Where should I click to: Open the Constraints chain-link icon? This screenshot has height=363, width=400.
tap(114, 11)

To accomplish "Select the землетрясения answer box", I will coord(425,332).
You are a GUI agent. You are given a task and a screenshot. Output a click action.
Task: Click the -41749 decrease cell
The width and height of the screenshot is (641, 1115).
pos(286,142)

--

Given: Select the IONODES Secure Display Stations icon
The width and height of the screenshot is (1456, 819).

= Try it =
From the records above, extract exactly and only the lines that begin at the line with "Given: Select the" and stop after the line with "The width and height of the screenshot is (1456, 819).".

= Answer to this task =
Given: Select the IONODES Secure Display Stations icon
The width and height of the screenshot is (1456, 819).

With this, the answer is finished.